We put ours in a chinese plastic take-away box after a good scrub and put the eggs in with the date on the top of the box with the eggs on kitchen roll which we wet daily, this is to loosen the eggs up so it's easier for the sticks to get out.
The hatching will occur quicker if it's in hotter temps but too hot and the eggs will dry out. In the winter we kept the box of eggs under the radiator so it got a little heat from it but not too much. I advise since it's summer and you don't want the heating on, that you put the box of eggs in a room that will have the most sunlight in. Spray the eggs and leave the box in the sun while your out/the rest of the day but be sure to spray about 3 times a day IF you leave them in the sun or they will dry out quicker. If you notice any fungi or defects in the eggs take them out from the healthy eggs and throw them away.

Hope this works for you, should do unless you're VERY INSANELY hopeless at life lol.
Which im sure you're not.
Oh, btw, they can take up to about a year, mainly hatch within 3-4 months. 

BTW! This is from personal experience, so don't slate me! :flrt:


----------



## blackbat67 (Jul 1, 2008)

Haha thanks  I'm sure I'll be okay at it.

I have 3 males at the moment, and I really love this species. Can't seem to fine me a female that isn't ridiculously expensive, so thinking I may try raising some from eggs


----------



## Freakinfreak (May 13, 2009)

What sticks/leafs are you trying to breed?


----------



## iiisecondcreep (Oct 29, 2007)

Really? How much are they?
Have you tried looking or advertising on other forums, BugNation for example has LOADS of sticky keepers.


----------



## blackbat67 (Jul 1, 2008)

Freakinfreak said:


> What sticks/leafs are you trying to breed?


Peruphasma schultei 

They're the only stick insects I've ever had and I just love them, haha :flrt:


----------



## Freakinfreak (May 13, 2009)

Just imaged them on google, they are awesome : victory:
Got any pics of yours?


----------



## blackbat67 (Jul 1, 2008)

iiisecondcreep said:


> Really?

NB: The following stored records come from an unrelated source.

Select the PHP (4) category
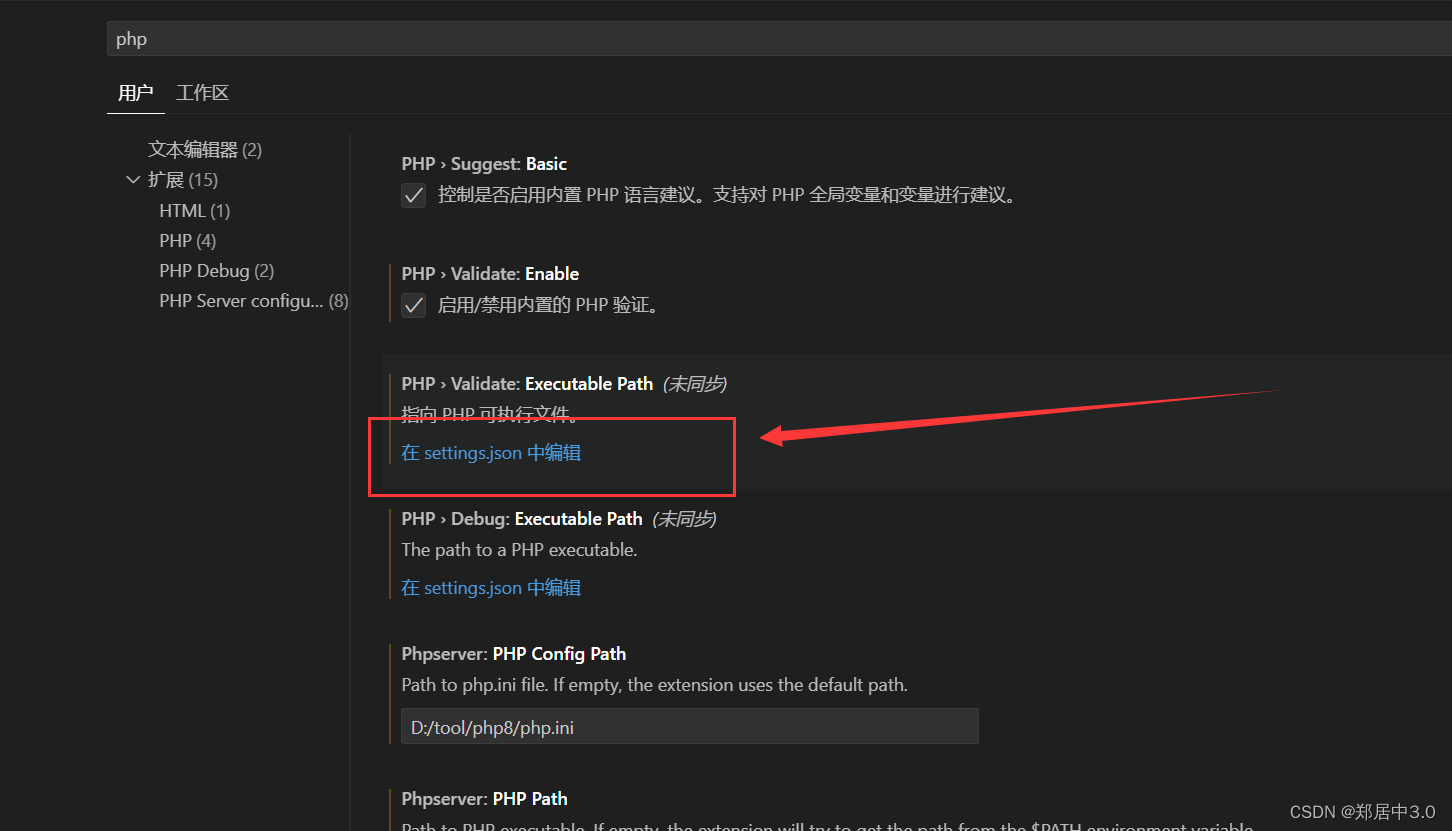The height and width of the screenshot is (831, 1452). click(x=187, y=240)
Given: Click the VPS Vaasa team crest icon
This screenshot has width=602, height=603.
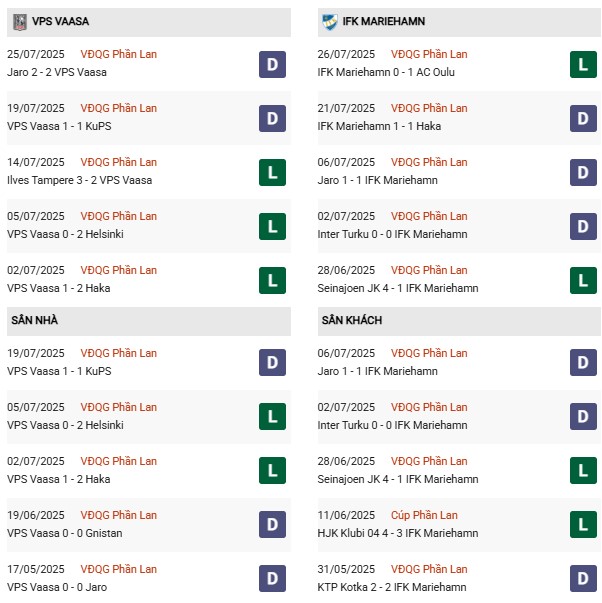Looking at the screenshot, I should (x=19, y=20).
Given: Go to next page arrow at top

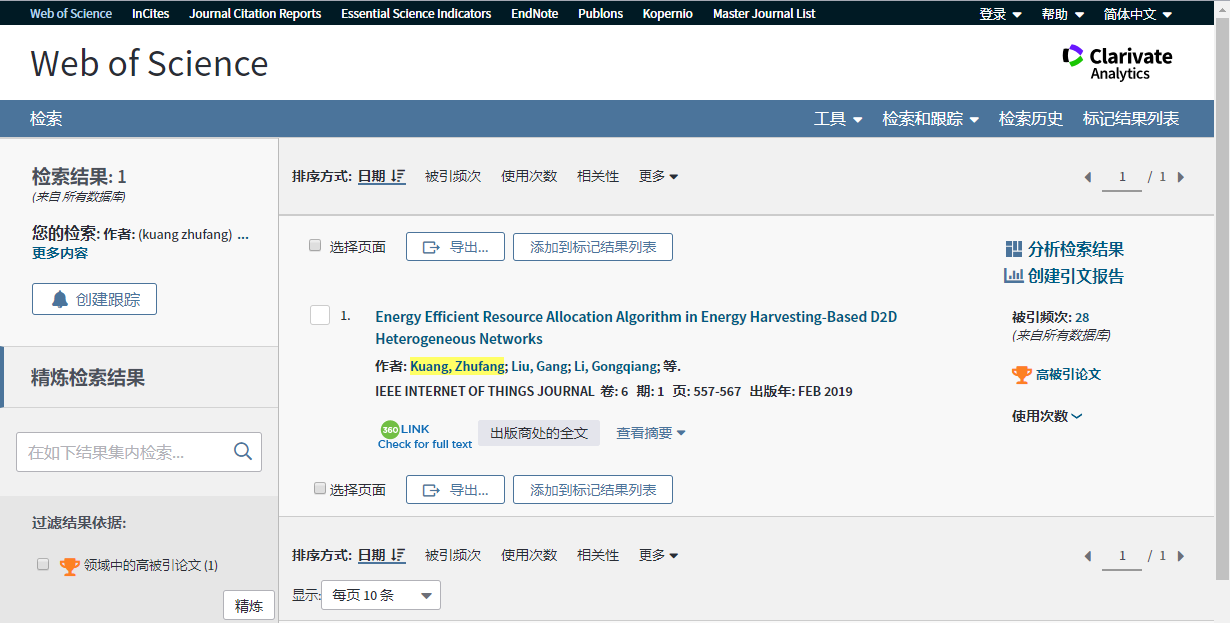Looking at the screenshot, I should tap(1181, 177).
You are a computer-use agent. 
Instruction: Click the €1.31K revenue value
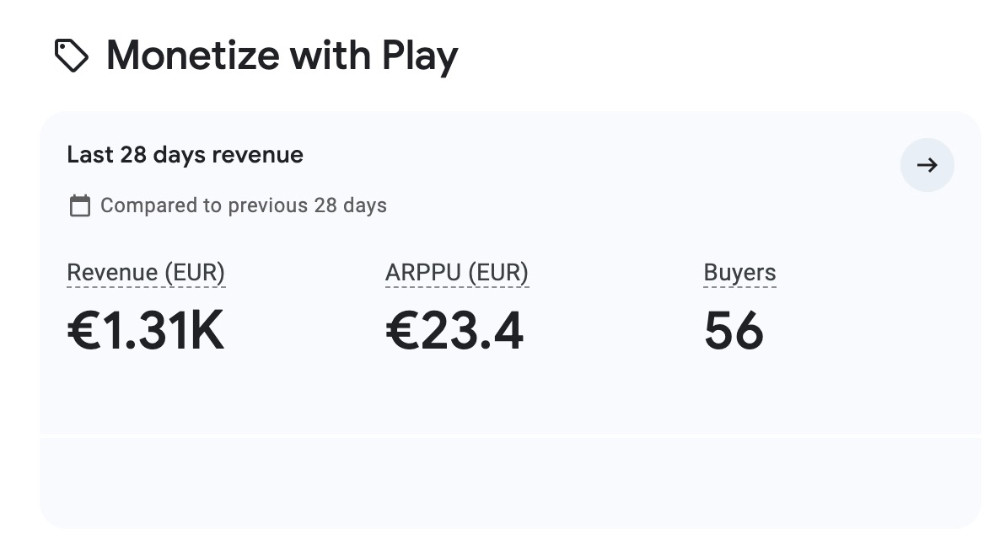145,330
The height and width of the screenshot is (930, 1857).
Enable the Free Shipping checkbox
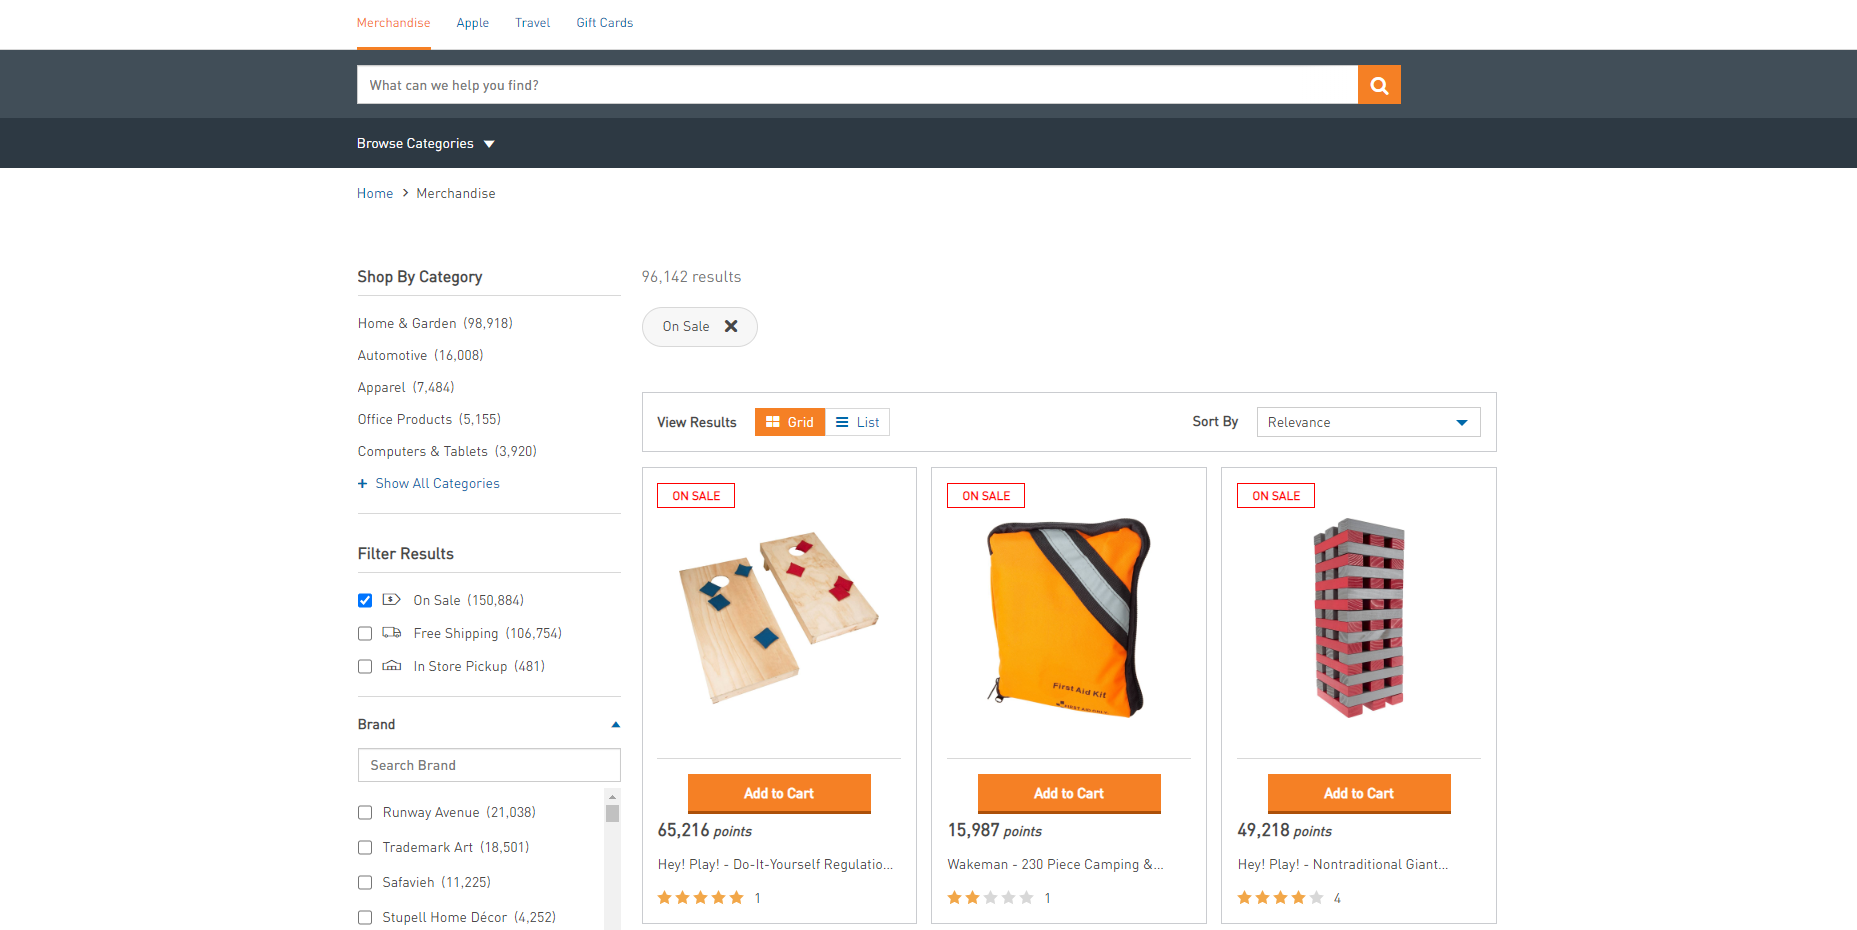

How much are they?
> Have you tried looking or advertising on other forums, BugNation for example has LOADS of sticky keepers.


I'll have a looksie on BugNation now, thanks.
Well, I don't know really how much they should go for, but I was looking on ebay the other week and they were getting to £15ish... Virginia Cheeseman has them for £8 each, is that a good price? I mean, I only paid £10 for 8 nymphs!



Freakinfreak said:


> Just imaged them on google, they are awesome : victory:
> Got any pics of yours?


Yeah they are awesome 
I don't have any pics sorry; will try to get some later.
They're bloody fast things though. Last time I tried to take photos I ended up losing one...never found it lol. I only turned my back for a minute!


----------



## pigglywiggly (Jul 19, 2008)

i got mine off bugnation, paid £15 for 12 posted

why not join and put a "wanted" post on?


----------



## Slinkies mum (Jul 15, 2008)

TBH I think you are playing catch up here as they don't live very long as adults, so your males will prob be lost by the time your eggs have hatched and matured. I'll get back to you later tonight when I've done my 'rounds' as I may have a young pair that you can have for P&P. I would let you have an adult female but mine are too old now so it would be a waste of time and money.


----------



## blackbat67 (Jul 1, 2008)

Yeah, I know I'm clutching at straws lol
Thank you, please do not go out of your way for me though


----------



## Reptile Josh (Jun 4, 2009)

Slinkies mum said:


> TBH I think you are playing catch up here as they don't live very long as adults, so your males will prob be lost by the time your eggs have hatched and matured. I'll get back to you later tonight when I've done my 'rounds' as I may have a young pair that you can have for P&P. I would let you have an adult female but mine are too old now so it would be a waste of time and money.


I agree to be honstest. Good luck tho


----------



## gecko_steve (May 14, 2008)

Just cleaned out my P. Schultei tank and I have 37 eggs woop woop. My males doing his job :lol2:


----------